As for without the home made wrench, easy to just pull the intake manifold so you can get to the bleeder valve from the top of the engine if you don't have a remote bleeder line installed instead.
Also to point out, the master cylinder plunger has to be all the way back out, the clutch pedal all the way back up, before there is a open passage from the reserve tank, through the coupling and out the slave. Hence if the pedal is not all the way back up, then the master cylinder plunger is blocking the path of fluid through the master cylinder instead.
Hey Dano , when you say clutch all the up, are you saying the pedal has to be pushed to the floor ? or vise versa .thx
Pedal has to be all the way up (opposite of being on the floor)
So with a remote bleeder and power bleeder, one does not pump the clutch pedal, but only use the power bleeder to push fluid through and into a catch jar (remote bleeder open). Is that correct?
Fluid can only flow from the reservoir to the master cylinder if the pedal is all the way to the top. If it's down even a small amount it will block the opening that connects the reservoir to the slave and no fluid will get through
You can pump it if you want, but youre going to have to get the pedal all the way back to the top before any fluid will transfer from reservoir to master
As for the easy way to bleed the clutch, power bleeder on the tank so you have a supply of fluid there that will be pushing towards the slave when you open the bleeder valve on the slave cylinder, then get under the car with a home made extended wrench so you can loosen the bleed valve at the slave to allow the power bleeder to push all the air out of the lines through the bleeder on the slave.
As for without the homemade wrench, easy to just pull the intake manifold so you can get to the bleeder valve from the top of the engine if you don't have a remote bleeder line installed instead.
I'm planning on doing a complete clutch hydraulic system flush on a C6 soon. I've seen the homemade wrench technique, but I've never heard of anyone going from under the hood to the bleeder on a C6. Can anyone else comment on their experience with the intake manifold removal method? Are there any gaskets that may need replaced in this case? What else needs to be removed? Is it less of a struggle than coming in from underneath?
My original plan was to use a low profile wrench and my hand-operated MityVac from underneath to pull the old fluid from the bleeder while I had an assistant keep the reservoir full of fresh fluid.
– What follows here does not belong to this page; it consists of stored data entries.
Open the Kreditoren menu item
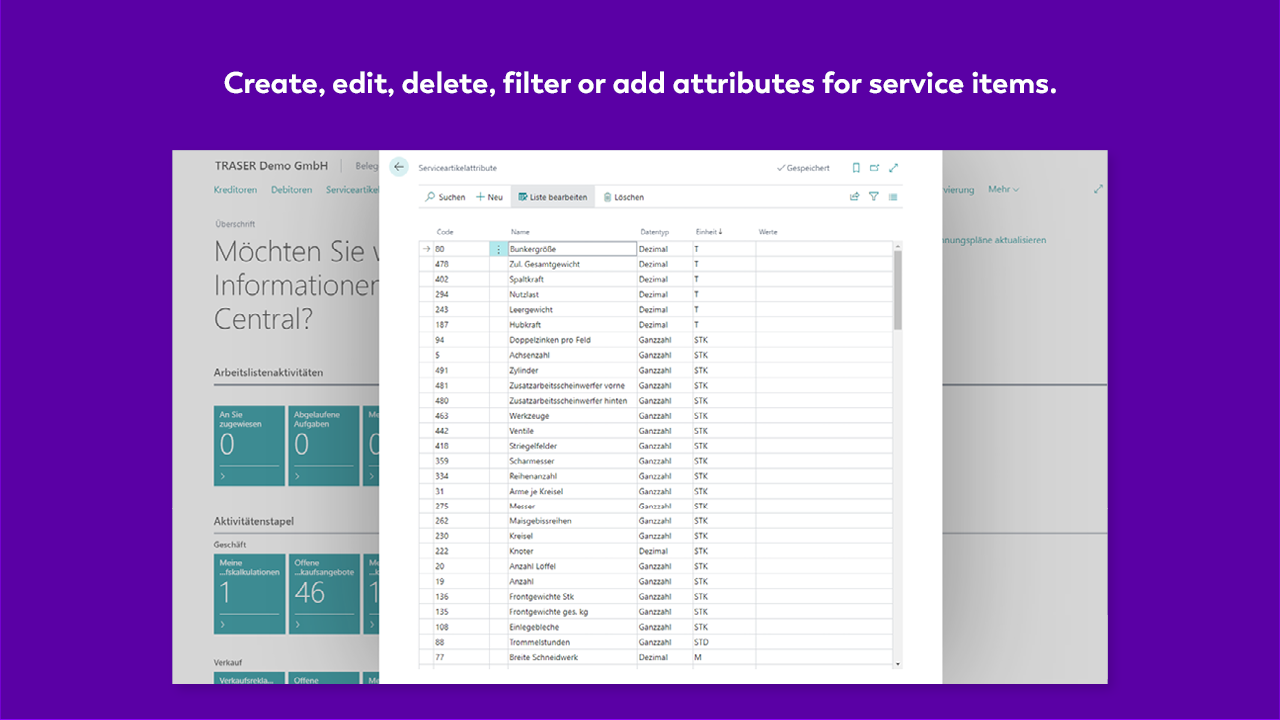The image size is (1280, 720). click(x=235, y=189)
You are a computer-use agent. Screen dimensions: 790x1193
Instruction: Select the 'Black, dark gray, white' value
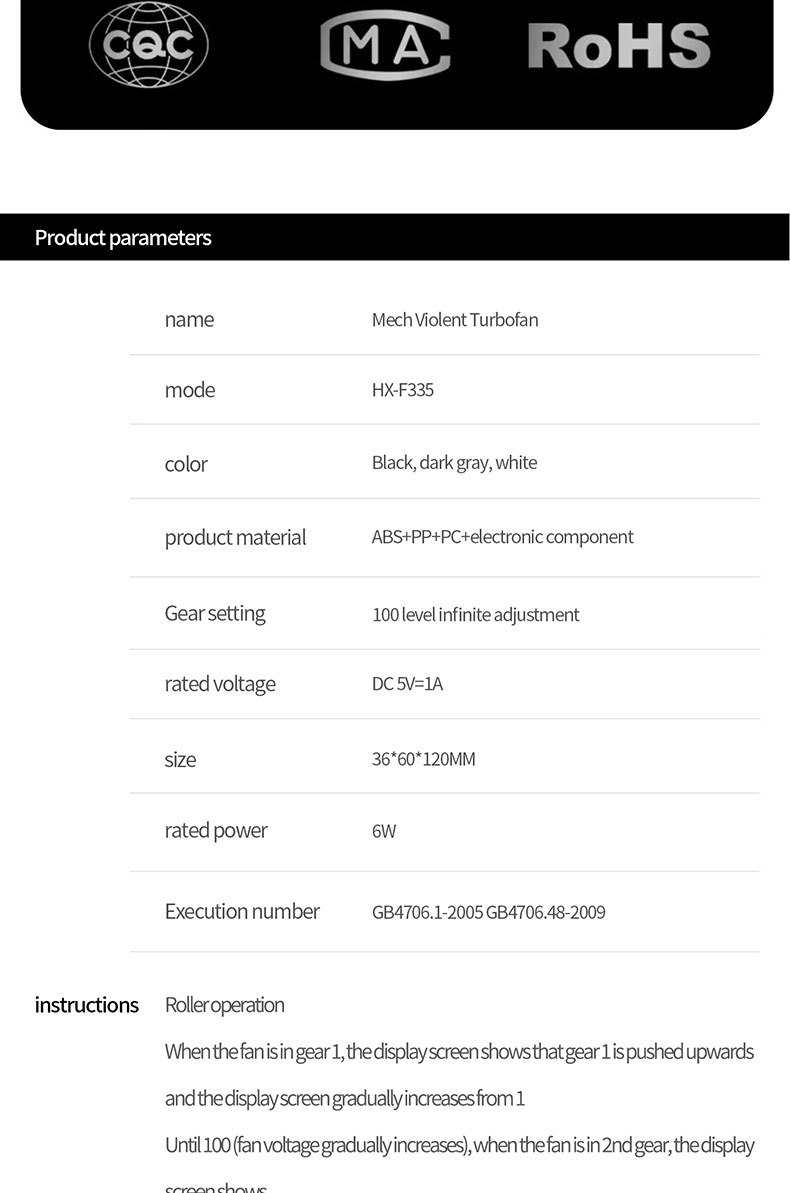click(454, 463)
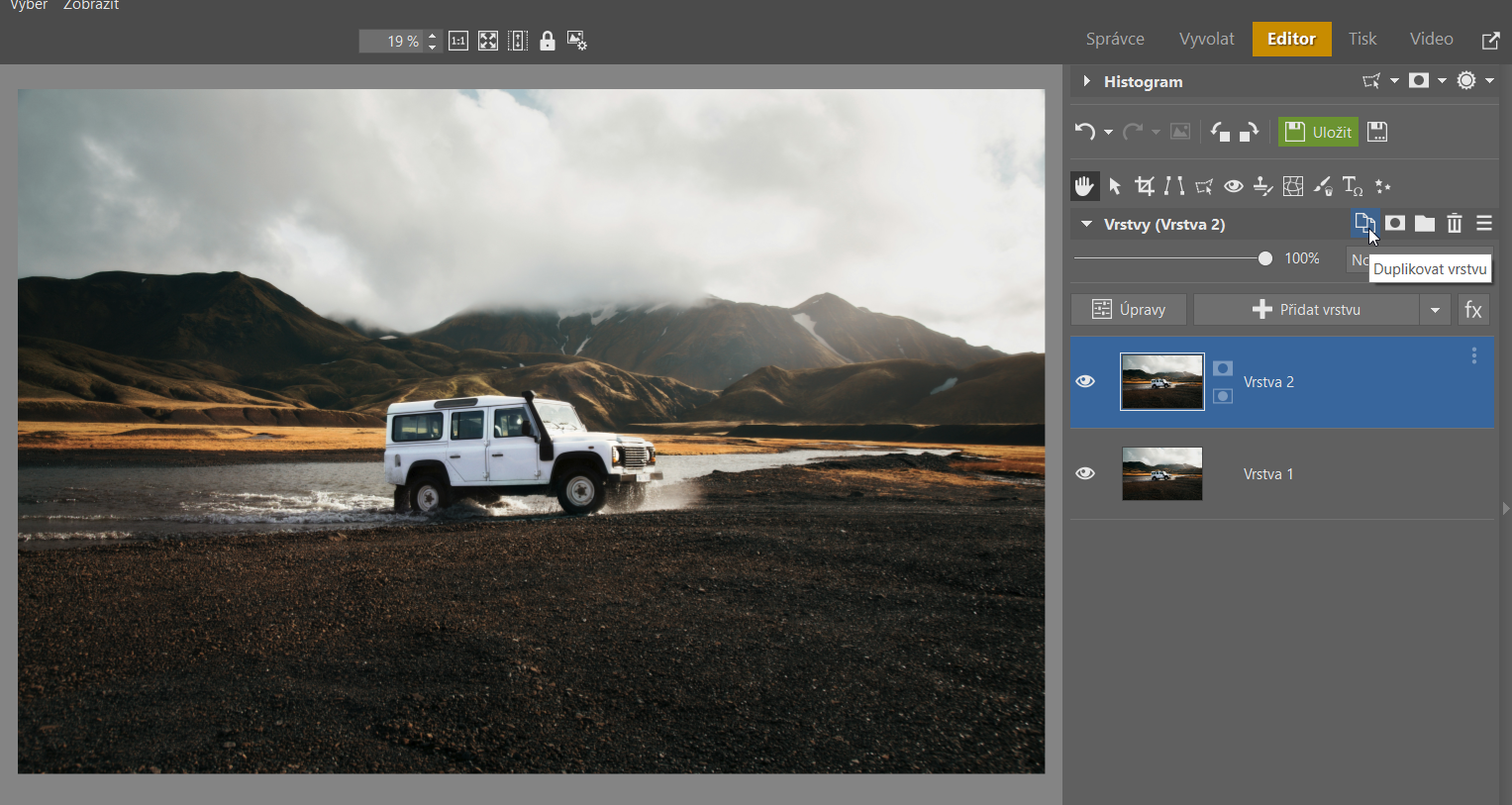Click the Úpravy button

[1129, 310]
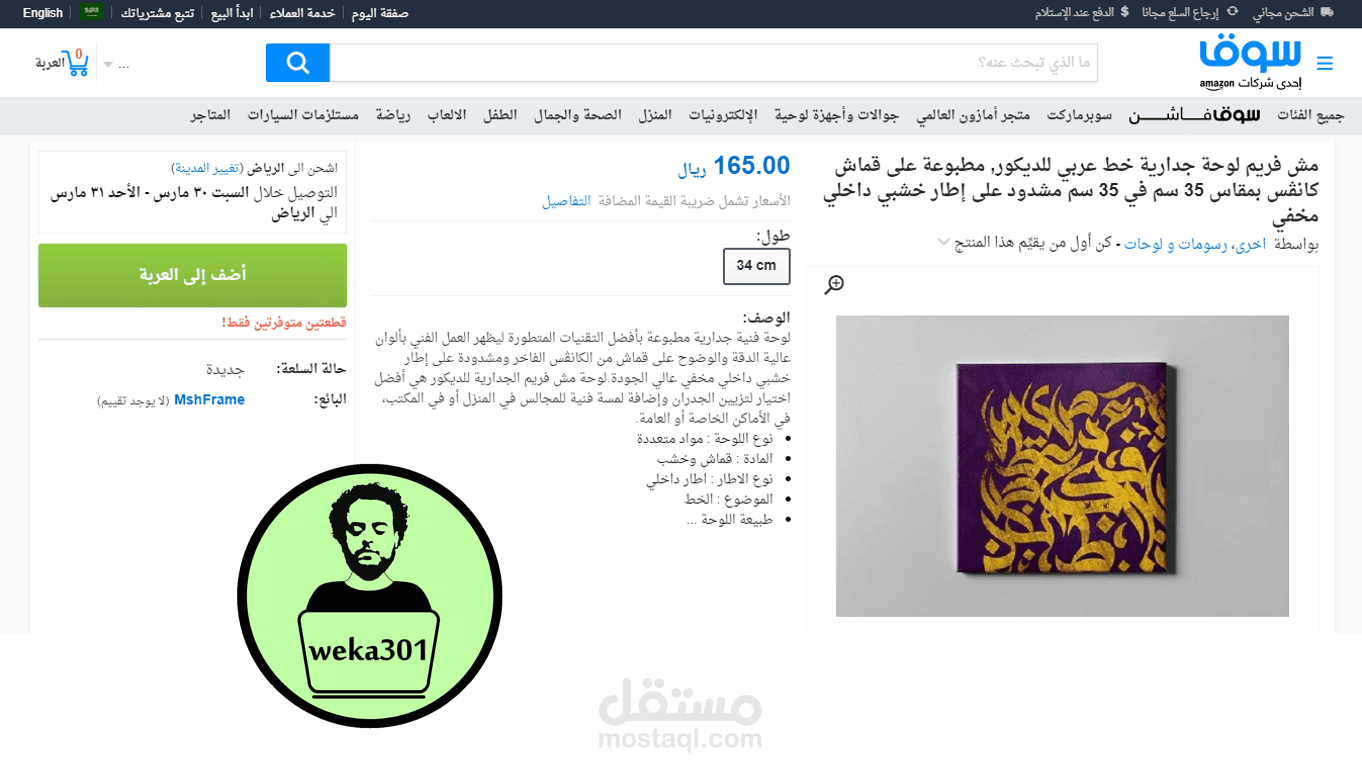Click the blue search magnifier button

(297, 63)
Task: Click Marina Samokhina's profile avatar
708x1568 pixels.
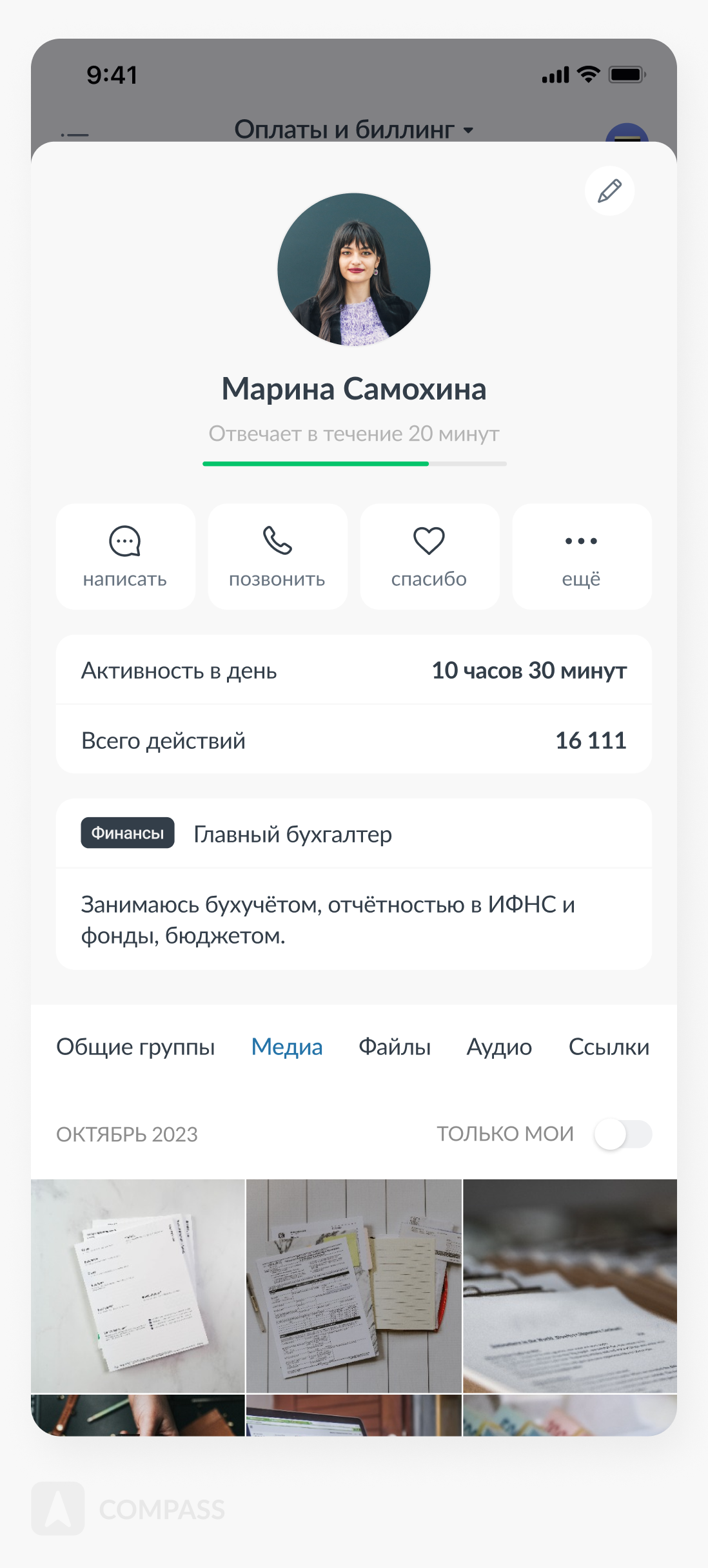Action: (x=354, y=269)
Would there be enough advantage to using the power bleeder instead of the MityVac to justify investing in one?
I have also heard mixed reviews of the remote bleeders; some people claim that the additional volume of fluid on the slave-cylinder side can cause the clutch to be more spongy than without the remote line installed, even when the system is properly bled.
Wanted to add pics from the manifold removal method. Followed helpful removal guide from Peak Speed Shop , On this particular 2006 LS2 I was still not successful in getting functional access to the bleeder. I'm not saying it's impossible, but I was not able to do it, and could not even get my very thin fingers close enough to touch the cap on the bleeder. Most of the problem came from the AC lines, which run overtop the bellhousing and leave only a very narrow opening. I guess I will go with the "Ranger Method" until it is time to do an actual clutch job.
2006 C6 LS2 Clutch Slave Bleeder: From the front of the engine with the intake manifold moved out of the way, the slave cylinder bleeder can be seen protruding out of the bellhousing toward the driver's side at the ~1 o'clock position. What the picture fails to demonstrate accurately is depth, it is a long way from the front of that narrow opening to the bleeder itself, I could get my hand up to about mid palm and I was still nowhere near it.